If it doesn’t work I’m gonna try constant constant sr output.

I think it’s a great start and actually a better approach probably to solve the sr mismatch unless the user does not like the flexibility of having multiple sr options.

Looking forward to see your results :slight_smile:

I think it also makes sense to train this mel-spec model for multiple sampling rates like 16k 22.50 and 24. I’d say it’d be hard to convert from many-to-one without explicitly providing input sr.

Hi quick update,

Just to test something I tried using the vocoder in the MultiBand_MelGAN_Example notebook trained in 22050Hz with my Tacotron2 fr 50k 16kHz.

Here’s a sample with griffin_lim.
.https://soundcloud.com/julian-weber-8/gl
Here’s one where I passed the mel_spec without processing
.https://soundcloud.com/julian-weber-8/without-pitch-correction
and then corrected for pitch with librosa.effects.pitch_shift and noise reduction
.https://soundcloud.com/julian-weber-8/with-pitch-correction
And finally, the better sounding one, where I stretched the mel-spec to the right length with Lanczos resampling.
.https://soundcloud.com/julian-weber-8/16ktts-22kmelgan

This is gonna be my baseline for the model that I’ll build although I’m not too sure that I can do better than that because your vocoder was trained on a different voice/language

2 Likes

Universal PWGAN looks promising after 500k iterations. But I guess it requires a larger model. I’ll this run continue and start another one with a larger model. Using different upsamle_net for different sampling rates looks working as well. This model can produce speech in 16khz, 22050hz and 24khz.

1 Like

Sounds great. What is the quality you get on the smaller model? Mine could generalize, but there was a “zzzzz” sound, and when I used more speakers, it sounded muffled.
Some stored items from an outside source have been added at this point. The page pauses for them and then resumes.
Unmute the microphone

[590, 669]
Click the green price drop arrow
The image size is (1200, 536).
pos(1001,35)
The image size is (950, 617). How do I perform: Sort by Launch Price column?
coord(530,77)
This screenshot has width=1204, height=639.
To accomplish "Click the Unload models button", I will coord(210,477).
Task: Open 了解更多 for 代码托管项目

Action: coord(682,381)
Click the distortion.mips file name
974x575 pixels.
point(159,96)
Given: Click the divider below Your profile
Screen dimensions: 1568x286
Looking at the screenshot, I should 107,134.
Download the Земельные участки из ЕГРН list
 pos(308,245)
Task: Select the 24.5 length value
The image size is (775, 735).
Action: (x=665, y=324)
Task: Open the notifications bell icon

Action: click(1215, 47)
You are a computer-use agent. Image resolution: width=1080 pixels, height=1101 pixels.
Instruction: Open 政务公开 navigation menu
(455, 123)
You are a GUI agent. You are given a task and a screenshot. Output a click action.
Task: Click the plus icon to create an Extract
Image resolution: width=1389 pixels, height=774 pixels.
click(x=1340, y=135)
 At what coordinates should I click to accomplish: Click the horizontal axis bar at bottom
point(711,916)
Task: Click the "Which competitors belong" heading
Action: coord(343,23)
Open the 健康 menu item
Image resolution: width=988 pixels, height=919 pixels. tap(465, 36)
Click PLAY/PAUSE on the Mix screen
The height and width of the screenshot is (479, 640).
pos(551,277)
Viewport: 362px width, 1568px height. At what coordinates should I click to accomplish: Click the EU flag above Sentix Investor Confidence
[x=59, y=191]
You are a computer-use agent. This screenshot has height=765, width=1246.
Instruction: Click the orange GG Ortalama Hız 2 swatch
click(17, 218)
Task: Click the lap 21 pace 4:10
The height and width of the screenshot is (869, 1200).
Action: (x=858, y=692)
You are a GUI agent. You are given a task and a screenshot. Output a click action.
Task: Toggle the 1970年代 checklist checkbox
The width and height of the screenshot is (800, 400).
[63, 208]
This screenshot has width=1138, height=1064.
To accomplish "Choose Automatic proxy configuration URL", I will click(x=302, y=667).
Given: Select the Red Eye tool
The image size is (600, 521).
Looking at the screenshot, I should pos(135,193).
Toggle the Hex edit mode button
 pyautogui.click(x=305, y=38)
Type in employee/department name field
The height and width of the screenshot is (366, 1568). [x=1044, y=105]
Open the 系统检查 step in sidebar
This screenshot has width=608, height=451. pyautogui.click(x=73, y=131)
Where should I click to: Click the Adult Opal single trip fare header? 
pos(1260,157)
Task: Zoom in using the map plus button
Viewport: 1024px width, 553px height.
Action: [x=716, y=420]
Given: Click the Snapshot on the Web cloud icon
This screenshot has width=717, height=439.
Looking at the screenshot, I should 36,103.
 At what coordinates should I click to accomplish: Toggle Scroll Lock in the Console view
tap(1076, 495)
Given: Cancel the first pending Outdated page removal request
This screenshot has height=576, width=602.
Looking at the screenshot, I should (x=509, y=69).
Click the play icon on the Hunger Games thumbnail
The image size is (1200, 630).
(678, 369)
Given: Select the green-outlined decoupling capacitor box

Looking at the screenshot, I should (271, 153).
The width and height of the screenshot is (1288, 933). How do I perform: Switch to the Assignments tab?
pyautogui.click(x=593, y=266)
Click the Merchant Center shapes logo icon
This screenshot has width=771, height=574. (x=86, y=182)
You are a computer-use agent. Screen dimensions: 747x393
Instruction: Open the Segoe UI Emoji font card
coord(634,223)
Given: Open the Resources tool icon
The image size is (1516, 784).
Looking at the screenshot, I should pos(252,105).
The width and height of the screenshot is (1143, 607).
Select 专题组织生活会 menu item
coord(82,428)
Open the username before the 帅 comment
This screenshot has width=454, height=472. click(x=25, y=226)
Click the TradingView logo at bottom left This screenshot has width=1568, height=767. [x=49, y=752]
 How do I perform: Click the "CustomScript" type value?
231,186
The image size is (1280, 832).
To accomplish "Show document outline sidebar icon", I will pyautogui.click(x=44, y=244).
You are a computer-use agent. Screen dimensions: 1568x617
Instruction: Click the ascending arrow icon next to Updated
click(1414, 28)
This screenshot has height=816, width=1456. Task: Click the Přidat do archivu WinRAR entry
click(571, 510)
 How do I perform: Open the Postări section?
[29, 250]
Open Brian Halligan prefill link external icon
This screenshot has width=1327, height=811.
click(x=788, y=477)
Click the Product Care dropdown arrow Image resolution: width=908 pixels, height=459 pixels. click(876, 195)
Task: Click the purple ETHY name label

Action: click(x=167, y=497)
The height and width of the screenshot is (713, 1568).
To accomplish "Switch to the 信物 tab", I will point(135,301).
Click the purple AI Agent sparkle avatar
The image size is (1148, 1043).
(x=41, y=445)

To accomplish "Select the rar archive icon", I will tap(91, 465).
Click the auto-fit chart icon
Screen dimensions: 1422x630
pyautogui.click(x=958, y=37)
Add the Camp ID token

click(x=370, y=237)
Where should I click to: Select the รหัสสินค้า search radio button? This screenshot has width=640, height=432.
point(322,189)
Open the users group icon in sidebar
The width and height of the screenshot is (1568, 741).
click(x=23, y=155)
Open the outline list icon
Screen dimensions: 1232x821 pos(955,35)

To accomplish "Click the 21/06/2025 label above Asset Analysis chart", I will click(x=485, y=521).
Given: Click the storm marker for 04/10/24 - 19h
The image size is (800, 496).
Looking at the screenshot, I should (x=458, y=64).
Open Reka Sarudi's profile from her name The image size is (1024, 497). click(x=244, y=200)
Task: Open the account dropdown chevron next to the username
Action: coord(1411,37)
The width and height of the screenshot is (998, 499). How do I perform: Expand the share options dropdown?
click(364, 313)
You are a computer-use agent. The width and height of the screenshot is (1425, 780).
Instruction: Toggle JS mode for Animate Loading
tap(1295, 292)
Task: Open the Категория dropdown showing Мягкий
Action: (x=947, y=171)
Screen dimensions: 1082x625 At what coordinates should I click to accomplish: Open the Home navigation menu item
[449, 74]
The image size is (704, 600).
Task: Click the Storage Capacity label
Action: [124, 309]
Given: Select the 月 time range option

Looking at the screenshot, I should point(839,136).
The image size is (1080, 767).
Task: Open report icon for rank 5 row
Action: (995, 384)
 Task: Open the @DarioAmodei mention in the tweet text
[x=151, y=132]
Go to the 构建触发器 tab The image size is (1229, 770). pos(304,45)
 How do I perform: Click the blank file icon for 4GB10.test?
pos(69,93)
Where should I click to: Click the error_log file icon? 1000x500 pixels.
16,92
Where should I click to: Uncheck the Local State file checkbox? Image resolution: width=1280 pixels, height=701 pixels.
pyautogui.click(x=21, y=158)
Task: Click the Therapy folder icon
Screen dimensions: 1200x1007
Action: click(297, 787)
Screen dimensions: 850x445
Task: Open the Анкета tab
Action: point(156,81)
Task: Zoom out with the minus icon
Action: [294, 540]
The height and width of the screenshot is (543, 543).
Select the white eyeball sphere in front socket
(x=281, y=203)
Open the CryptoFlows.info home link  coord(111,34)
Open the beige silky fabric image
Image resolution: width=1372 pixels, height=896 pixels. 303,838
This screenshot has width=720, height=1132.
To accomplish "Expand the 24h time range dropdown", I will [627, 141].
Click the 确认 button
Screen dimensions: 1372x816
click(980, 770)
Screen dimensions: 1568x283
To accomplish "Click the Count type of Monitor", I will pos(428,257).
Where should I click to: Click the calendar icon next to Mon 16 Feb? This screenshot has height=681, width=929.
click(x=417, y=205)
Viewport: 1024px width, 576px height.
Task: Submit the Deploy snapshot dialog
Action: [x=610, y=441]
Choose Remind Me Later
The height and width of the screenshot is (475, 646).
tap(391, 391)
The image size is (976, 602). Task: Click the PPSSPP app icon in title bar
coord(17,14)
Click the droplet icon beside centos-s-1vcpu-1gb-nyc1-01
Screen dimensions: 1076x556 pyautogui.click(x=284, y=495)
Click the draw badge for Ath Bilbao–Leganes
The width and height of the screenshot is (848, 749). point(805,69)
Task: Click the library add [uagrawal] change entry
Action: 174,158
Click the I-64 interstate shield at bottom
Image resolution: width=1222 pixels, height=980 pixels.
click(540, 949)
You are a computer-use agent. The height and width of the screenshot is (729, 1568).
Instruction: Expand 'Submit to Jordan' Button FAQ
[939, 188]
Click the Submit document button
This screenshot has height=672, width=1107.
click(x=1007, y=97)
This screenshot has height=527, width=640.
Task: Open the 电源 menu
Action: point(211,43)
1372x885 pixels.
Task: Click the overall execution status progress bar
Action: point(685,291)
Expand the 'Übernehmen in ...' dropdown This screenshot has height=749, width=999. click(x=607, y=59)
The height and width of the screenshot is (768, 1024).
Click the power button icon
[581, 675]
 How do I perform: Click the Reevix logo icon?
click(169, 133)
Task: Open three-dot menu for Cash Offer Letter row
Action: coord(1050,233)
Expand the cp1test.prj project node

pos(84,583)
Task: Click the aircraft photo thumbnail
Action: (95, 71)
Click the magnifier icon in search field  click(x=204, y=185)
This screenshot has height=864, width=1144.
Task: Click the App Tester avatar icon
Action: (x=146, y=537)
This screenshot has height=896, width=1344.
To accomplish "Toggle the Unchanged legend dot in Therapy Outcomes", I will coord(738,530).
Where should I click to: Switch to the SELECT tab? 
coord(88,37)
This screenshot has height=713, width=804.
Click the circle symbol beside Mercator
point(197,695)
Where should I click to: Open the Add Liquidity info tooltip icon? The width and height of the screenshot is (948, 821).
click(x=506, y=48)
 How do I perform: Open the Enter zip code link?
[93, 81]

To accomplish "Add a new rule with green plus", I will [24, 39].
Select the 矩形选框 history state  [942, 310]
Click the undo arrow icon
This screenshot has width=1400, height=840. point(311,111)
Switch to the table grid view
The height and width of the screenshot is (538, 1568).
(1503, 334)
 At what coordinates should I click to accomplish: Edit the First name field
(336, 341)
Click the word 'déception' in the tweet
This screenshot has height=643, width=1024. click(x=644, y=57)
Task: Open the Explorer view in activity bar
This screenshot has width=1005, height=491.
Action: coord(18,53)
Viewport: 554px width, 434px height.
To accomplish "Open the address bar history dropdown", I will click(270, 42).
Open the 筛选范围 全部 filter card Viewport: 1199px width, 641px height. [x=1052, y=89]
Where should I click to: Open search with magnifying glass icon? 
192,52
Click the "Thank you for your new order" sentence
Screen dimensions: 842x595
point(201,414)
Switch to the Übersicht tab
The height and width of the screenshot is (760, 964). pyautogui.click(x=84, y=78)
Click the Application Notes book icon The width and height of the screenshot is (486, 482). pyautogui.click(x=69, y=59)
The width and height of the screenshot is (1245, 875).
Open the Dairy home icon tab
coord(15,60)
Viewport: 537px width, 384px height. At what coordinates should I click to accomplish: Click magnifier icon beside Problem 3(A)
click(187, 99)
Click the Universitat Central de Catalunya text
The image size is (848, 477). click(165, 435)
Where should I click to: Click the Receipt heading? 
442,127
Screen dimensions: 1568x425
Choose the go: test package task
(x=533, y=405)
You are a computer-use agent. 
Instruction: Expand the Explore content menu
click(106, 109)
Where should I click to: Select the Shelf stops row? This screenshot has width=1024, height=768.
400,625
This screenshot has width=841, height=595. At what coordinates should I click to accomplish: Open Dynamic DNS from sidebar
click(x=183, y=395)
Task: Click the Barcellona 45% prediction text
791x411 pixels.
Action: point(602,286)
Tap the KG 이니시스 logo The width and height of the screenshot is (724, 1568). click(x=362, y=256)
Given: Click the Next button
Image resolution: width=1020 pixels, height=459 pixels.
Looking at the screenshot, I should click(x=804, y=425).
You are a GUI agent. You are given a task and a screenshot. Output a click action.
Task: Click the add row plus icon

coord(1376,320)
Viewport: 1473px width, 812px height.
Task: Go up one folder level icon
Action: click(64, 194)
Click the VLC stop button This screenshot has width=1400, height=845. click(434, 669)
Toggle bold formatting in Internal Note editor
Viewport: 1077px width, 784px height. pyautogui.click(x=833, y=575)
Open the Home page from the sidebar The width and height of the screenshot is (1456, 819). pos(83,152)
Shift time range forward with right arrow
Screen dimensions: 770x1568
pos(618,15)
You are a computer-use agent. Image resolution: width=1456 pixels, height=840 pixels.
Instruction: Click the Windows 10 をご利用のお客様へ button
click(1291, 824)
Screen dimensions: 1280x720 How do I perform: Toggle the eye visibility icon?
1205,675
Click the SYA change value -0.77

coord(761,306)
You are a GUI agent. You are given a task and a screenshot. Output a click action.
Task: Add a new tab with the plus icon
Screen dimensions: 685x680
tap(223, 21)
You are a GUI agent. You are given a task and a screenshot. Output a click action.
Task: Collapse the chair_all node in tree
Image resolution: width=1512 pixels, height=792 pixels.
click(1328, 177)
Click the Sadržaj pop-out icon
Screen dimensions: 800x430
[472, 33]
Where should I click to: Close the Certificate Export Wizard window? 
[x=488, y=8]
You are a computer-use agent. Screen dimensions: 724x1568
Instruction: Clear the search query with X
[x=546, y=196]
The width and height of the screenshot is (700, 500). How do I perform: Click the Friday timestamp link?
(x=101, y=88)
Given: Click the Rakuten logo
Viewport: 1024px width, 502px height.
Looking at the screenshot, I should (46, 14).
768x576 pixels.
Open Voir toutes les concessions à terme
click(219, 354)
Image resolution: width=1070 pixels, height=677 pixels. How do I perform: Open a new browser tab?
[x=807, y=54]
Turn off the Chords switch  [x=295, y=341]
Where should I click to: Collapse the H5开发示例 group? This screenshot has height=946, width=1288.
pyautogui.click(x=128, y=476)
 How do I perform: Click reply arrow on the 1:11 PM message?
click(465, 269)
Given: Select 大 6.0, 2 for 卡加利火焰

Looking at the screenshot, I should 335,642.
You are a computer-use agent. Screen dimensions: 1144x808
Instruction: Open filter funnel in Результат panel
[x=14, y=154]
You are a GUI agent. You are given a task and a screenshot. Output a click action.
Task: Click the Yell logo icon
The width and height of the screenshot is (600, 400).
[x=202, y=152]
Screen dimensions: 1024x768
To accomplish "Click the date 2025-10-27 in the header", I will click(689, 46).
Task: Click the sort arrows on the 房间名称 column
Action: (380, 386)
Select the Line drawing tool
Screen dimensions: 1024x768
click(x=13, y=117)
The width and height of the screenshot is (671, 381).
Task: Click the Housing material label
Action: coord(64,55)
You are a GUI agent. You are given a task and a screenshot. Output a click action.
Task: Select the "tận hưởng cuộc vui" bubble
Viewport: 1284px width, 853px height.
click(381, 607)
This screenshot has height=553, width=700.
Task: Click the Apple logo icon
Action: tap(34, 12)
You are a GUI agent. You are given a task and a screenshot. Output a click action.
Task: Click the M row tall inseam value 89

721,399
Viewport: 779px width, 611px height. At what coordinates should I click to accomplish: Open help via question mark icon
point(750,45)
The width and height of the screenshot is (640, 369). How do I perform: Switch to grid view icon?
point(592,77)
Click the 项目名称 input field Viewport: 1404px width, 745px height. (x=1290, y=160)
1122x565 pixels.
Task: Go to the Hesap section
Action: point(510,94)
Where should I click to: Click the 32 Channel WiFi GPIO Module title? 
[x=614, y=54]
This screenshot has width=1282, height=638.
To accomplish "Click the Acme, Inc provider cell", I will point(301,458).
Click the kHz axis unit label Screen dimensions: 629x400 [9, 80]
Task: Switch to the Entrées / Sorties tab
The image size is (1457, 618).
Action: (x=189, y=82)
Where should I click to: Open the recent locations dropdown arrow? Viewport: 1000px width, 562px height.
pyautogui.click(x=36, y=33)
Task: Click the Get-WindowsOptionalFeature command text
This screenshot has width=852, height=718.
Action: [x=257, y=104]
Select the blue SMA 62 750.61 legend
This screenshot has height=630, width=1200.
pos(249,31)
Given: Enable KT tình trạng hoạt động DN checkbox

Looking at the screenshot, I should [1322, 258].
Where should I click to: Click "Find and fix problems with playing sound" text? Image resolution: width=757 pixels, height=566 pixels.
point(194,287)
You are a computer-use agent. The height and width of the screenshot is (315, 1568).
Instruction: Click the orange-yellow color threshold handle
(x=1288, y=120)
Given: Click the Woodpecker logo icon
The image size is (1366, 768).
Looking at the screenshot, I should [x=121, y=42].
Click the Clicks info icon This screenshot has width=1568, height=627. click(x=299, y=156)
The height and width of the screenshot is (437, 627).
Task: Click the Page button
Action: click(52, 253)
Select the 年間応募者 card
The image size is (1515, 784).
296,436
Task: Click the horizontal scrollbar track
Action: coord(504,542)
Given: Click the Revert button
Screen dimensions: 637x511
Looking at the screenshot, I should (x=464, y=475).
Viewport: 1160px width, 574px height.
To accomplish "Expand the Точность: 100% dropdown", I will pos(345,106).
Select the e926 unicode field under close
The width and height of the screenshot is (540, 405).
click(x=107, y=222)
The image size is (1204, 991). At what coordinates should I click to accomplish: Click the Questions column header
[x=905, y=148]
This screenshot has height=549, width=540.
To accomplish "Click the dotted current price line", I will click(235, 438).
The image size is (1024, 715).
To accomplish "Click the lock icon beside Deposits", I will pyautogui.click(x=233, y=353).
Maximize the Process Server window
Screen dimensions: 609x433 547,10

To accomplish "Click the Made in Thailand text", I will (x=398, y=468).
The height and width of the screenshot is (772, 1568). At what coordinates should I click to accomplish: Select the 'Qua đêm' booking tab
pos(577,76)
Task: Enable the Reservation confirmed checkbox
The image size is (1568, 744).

just a small background noise

Are you training using the vocoder module on the dev branch? Could you share your config? If I have time maybe I can try training too :slight_smile: Although I think it is useless seeing as you have reached 500K. Are you planning to release the model?

That’s great !
Maybe for the background noise, we could try tweaking a bit the loss for minimum activation in the last layer of the generator ? (That might be a dumb idea but it’s cheap to try since you don’t have to retrain the whole model)
I’m sorry but I had to work on something else this week and maybe the beginning of next week. I’ll keep you posted if I make any improvements.

what do you mean exactly with it?

I stopped the training since the results do not improve. The model is able to produce good speech for speakers in LibriTTS but some background noise again for new speakers. The next, I’ll try a larger model.

I meant a small penalty term proportional to the intensity of each pixel to force the model to produce only the necessary sounds, but it won’t work since you say that there is no noise for the training set.

Maybe it’s an issue of robustness to different recording conditions and sound preprocessing, have you tried with an unseen LibriTTS speaker ?

no I didn’t try a speaker from libriTTS. It may be better with those.

You can maybe help me to train the larger model. I can provide the config.json in that case.

Absolutely, I’d love to help! I have a free GPU late this week (Thursday or Friday) or next week, if you don’t mind waiting

Can you create an issue on the repo for this to follow to progress there? I’ll post the config there to make it available to everyone who is interested.

1 Like

@erogol Could you please share the model, config and commit of the smaller model that you trained as well ? If I’ve got time latter this week, I’d like to try to fine-tune it with an augmented version of the dataset (artificial noise, gain/pitch change, etc…) to see if I can make it more robust noise wise.